> _YOUR INSTRUCTIONS_
Repeat each entry below exactly as it stands.

> _GIVEN DATA_
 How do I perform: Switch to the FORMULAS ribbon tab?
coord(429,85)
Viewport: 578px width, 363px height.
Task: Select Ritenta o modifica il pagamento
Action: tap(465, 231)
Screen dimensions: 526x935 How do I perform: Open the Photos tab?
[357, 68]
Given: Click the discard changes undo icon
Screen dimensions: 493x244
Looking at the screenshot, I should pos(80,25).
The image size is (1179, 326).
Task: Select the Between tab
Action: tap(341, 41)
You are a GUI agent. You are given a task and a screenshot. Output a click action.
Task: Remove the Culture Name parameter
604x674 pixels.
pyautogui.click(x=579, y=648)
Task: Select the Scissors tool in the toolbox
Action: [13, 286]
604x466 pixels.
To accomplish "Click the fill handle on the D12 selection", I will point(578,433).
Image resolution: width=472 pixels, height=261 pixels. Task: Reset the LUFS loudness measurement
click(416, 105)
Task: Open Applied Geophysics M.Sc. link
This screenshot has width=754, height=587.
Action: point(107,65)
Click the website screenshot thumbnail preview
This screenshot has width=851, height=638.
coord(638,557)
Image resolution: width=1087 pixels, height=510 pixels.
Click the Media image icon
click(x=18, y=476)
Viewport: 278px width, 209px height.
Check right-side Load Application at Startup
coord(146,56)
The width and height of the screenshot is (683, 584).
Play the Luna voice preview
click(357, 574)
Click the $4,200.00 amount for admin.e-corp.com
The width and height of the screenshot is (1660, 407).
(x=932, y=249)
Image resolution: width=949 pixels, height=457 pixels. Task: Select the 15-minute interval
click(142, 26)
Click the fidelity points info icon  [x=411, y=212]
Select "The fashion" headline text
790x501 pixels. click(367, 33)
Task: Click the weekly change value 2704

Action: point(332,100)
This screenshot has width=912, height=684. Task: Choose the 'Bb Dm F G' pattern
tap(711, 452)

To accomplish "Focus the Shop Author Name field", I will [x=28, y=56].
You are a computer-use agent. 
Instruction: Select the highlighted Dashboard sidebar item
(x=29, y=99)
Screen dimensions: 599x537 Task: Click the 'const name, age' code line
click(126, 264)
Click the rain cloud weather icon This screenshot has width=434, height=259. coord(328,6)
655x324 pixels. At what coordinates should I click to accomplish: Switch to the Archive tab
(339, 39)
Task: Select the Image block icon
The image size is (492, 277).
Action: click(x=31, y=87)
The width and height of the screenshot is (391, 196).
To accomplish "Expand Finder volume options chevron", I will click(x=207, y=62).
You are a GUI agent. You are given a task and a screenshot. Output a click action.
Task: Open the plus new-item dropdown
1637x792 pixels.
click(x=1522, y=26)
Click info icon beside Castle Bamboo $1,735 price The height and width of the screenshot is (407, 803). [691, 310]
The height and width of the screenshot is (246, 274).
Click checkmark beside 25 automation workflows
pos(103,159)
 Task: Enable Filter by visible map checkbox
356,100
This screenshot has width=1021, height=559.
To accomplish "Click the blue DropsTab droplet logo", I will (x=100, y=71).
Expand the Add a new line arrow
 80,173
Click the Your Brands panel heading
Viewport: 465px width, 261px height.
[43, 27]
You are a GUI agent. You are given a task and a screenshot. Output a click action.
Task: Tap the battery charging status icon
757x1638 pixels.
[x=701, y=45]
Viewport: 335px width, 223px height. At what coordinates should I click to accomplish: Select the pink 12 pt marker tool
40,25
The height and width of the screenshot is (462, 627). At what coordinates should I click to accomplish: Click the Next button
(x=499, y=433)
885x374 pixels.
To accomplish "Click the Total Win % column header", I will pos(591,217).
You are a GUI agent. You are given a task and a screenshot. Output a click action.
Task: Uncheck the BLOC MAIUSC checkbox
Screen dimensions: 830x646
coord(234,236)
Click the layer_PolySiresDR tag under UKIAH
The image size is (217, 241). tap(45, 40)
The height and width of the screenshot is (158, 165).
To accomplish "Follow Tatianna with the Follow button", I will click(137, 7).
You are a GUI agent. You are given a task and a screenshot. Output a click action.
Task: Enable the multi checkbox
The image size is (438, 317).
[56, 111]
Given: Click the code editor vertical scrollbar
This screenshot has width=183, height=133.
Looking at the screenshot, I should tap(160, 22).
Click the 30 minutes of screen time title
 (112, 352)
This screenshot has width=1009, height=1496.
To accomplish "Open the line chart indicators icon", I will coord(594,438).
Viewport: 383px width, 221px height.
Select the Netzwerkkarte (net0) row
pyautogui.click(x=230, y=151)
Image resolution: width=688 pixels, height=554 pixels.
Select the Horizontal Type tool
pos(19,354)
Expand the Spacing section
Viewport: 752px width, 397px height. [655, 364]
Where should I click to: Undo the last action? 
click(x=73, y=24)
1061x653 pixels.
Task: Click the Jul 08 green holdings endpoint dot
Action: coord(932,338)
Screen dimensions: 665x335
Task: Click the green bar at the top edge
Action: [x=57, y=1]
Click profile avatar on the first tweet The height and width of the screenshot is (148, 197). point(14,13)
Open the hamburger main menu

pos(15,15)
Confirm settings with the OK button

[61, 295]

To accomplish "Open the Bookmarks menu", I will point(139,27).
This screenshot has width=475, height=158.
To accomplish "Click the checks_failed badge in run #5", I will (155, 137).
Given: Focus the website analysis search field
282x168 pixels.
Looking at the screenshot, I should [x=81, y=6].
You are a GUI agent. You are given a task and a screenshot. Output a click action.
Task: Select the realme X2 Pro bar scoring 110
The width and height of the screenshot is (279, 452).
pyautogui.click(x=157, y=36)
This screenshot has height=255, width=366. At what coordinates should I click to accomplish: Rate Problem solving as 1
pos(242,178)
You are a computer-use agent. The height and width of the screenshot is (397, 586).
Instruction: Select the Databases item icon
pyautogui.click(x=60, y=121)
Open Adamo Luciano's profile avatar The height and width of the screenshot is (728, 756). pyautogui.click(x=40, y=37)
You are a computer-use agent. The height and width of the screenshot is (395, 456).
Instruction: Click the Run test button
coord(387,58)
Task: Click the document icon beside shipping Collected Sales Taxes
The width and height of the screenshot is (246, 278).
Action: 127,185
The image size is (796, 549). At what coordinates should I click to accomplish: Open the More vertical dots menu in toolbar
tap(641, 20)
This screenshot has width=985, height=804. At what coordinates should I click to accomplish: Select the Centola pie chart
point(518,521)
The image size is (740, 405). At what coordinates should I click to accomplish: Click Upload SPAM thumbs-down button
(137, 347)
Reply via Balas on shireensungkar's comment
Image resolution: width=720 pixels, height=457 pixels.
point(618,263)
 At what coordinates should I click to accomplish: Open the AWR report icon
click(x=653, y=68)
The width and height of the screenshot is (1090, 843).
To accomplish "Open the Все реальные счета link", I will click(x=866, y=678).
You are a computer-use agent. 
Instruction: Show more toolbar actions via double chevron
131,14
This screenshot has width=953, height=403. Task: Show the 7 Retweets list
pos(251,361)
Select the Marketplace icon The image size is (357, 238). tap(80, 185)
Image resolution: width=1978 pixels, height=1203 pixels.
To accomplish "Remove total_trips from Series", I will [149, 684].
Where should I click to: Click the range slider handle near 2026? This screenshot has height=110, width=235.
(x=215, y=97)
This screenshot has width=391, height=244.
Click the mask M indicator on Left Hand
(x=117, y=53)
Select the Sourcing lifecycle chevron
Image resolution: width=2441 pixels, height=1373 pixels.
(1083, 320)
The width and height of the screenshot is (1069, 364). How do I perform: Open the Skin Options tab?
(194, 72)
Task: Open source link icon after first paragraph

> _REPLY TO THE EXERCISE_
 How do I perform: Switch to the FORMULAS ribbon tab?
coord(429,85)
Viewport: 578px width, 363px height.
Task: Select Ritenta o modifica il pagamento
Action: tap(465, 231)
Screen dimensions: 526x935 How do I perform: Open the Photos tab?
[357, 68]
Given: Click the discard changes undo icon
Screen dimensions: 493x244
Looking at the screenshot, I should pos(80,25).
The image size is (1179, 326).
Task: Select the Between tab
Action: tap(341, 41)
You are a GUI agent. You are given a task and a screenshot. Output a click action.
Task: Remove the Culture Name parameter
604x674 pixels.
pyautogui.click(x=579, y=648)
Task: Select the Scissors tool in the toolbox
Action: [13, 286]
604x466 pixels.
To accomplish "Click the fill handle on the D12 selection", I will point(578,433).
Image resolution: width=472 pixels, height=261 pixels. Task: Reset the LUFS loudness measurement
click(416, 105)
Task: Open Applied Geophysics M.Sc. link
This screenshot has width=754, height=587.
Action: point(107,65)
Click the website screenshot thumbnail preview
This screenshot has width=851, height=638.
coord(638,557)
Image resolution: width=1087 pixels, height=510 pixels.
Click the Media image icon
click(x=18, y=476)
Viewport: 278px width, 209px height.
Check right-side Load Application at Startup
coord(146,56)
The width and height of the screenshot is (683, 584).
Play the Luna voice preview
click(357, 574)
Click the $4,200.00 amount for admin.e-corp.com
The width and height of the screenshot is (1660, 407).
(x=932, y=249)
Image resolution: width=949 pixels, height=457 pixels. Task: Select the 15-minute interval
click(142, 26)
Click the fidelity points info icon  [x=411, y=212]
Select "The fashion" headline text
790x501 pixels. click(367, 33)
Task: Click the weekly change value 2704

Action: point(332,100)
This screenshot has width=912, height=684. Task: Choose the 'Bb Dm F G' pattern
tap(711, 452)

To accomplish "Focus the Shop Author Name field", I will [x=28, y=56].
You are a computer-use agent. 
Instruction: Select the highlighted Dashboard sidebar item
(x=29, y=99)
Screen dimensions: 599x537 Task: Click the 'const name, age' code line
click(126, 264)
Click the rain cloud weather icon This screenshot has width=434, height=259. coord(328,6)
655x324 pixels. At what coordinates should I click to accomplish: Switch to the Archive tab
(339, 39)
Task: Select the Image block icon
The image size is (492, 277).
Action: click(x=31, y=87)
The width and height of the screenshot is (391, 196).
To accomplish "Expand Finder volume options chevron", I will click(x=207, y=62).
You are a GUI agent. You are given a task and a screenshot. Output a click action.
Task: Open the plus new-item dropdown
1637x792 pixels.
click(x=1522, y=26)
Click info icon beside Castle Bamboo $1,735 price The height and width of the screenshot is (407, 803). [691, 310]
The height and width of the screenshot is (246, 274).
Click checkmark beside 25 automation workflows
pos(103,159)
 Task: Enable Filter by visible map checkbox
356,100
This screenshot has width=1021, height=559.
To accomplish "Click the blue DropsTab droplet logo", I will (x=100, y=71).
Expand the Add a new line arrow
 80,173
Click the Your Brands panel heading
Viewport: 465px width, 261px height.
[43, 27]
You are a GUI agent. You are given a task and a screenshot. Output a click action.
Task: Tap the battery charging status icon
757x1638 pixels.
[x=701, y=45]
Viewport: 335px width, 223px height. At what coordinates should I click to accomplish: Select the pink 12 pt marker tool
40,25
The height and width of the screenshot is (462, 627). At what coordinates should I click to accomplish: Click the Next button
(x=499, y=433)
885x374 pixels.
To accomplish "Click the Total Win % column header", I will pos(591,217).
You are a GUI agent. You are given a task and a screenshot. Output a click action.
Task: Uncheck the BLOC MAIUSC checkbox
Screen dimensions: 830x646
coord(234,236)
Click the layer_PolySiresDR tag under UKIAH
The image size is (217, 241). tap(45, 40)
The height and width of the screenshot is (158, 165).
To accomplish "Follow Tatianna with the Follow button", I will click(137, 7).
You are a GUI agent. You are given a task and a screenshot. Output a click action.
Task: Enable the multi checkbox
The image size is (438, 317).
[56, 111]
Given: Click the code editor vertical scrollbar
This screenshot has width=183, height=133.
Looking at the screenshot, I should tap(160, 22).
Click the 30 minutes of screen time title
 (112, 352)
This screenshot has width=1009, height=1496.
To accomplish "Open the line chart indicators icon", I will coord(594,438).
Viewport: 383px width, 221px height.
Select the Netzwerkkarte (net0) row
pyautogui.click(x=230, y=151)
Image resolution: width=688 pixels, height=554 pixels.
Select the Horizontal Type tool
pos(19,354)
Expand the Spacing section
Viewport: 752px width, 397px height. [655, 364]
Where should I click to: Undo the last action? 
click(x=73, y=24)
1061x653 pixels.
Task: Click the Jul 08 green holdings endpoint dot
Action: coord(932,338)
Screen dimensions: 665x335
Task: Click the green bar at the top edge
Action: [x=57, y=1]
Click profile avatar on the first tweet The height and width of the screenshot is (148, 197). point(14,13)
Open the hamburger main menu

pos(15,15)
Confirm settings with the OK button

[61, 295]

To accomplish "Open the Bookmarks menu", I will point(139,27).
This screenshot has width=475, height=158.
To accomplish "Click the checks_failed badge in run #5", I will (155, 137).
Given: Focus the website analysis search field
282x168 pixels.
Looking at the screenshot, I should [x=81, y=6].
You are a GUI agent. You are given a task and a screenshot. Output a click action.
Task: Select the realme X2 Pro bar scoring 110
The width and height of the screenshot is (279, 452).
pyautogui.click(x=157, y=36)
This screenshot has height=255, width=366. At what coordinates should I click to accomplish: Rate Problem solving as 1
pos(242,178)
You are a computer-use agent. The height and width of the screenshot is (397, 586).
Instruction: Select the Databases item icon
pyautogui.click(x=60, y=121)
Open Adamo Luciano's profile avatar The height and width of the screenshot is (728, 756). pyautogui.click(x=40, y=37)
You are a computer-use agent. The height and width of the screenshot is (395, 456).
Instruction: Click the Run test button
coord(387,58)
Task: Click the document icon beside shipping Collected Sales Taxes
The width and height of the screenshot is (246, 278).
Action: 127,185
The image size is (796, 549). At what coordinates should I click to accomplish: Open the More vertical dots menu in toolbar
tap(641, 20)
This screenshot has width=985, height=804. At what coordinates should I click to accomplish: Select the Centola pie chart
point(518,521)
The image size is (740, 405). At what coordinates should I click to accomplish: Click Upload SPAM thumbs-down button
(137, 347)
Reply via Balas on shireensungkar's comment
Image resolution: width=720 pixels, height=457 pixels.
point(618,263)
 At what coordinates should I click to accomplish: Open the AWR report icon
click(x=653, y=68)
The width and height of the screenshot is (1090, 843).
To accomplish "Open the Все реальные счета link", I will click(x=866, y=678).
You are a computer-use agent. 
Instruction: Show more toolbar actions via double chevron
131,14
This screenshot has width=953, height=403. Task: Show the 7 Retweets list
pos(251,361)
Select the Marketplace icon The image size is (357, 238). tap(80, 185)
Image resolution: width=1978 pixels, height=1203 pixels.
To accomplish "Remove total_trips from Series", I will [149, 684].
Where should I click to: Click the range slider handle near 2026? This screenshot has height=110, width=235.
(x=215, y=97)
This screenshot has width=391, height=244.
Click the mask M indicator on Left Hand
(x=117, y=53)
Select the Sourcing lifecycle chevron
Image resolution: width=2441 pixels, height=1373 pixels.
(1083, 320)
The width and height of the screenshot is (1069, 364). How do I perform: Open the Skin Options tab?
(194, 72)
Task: Open source link icon after first paragraph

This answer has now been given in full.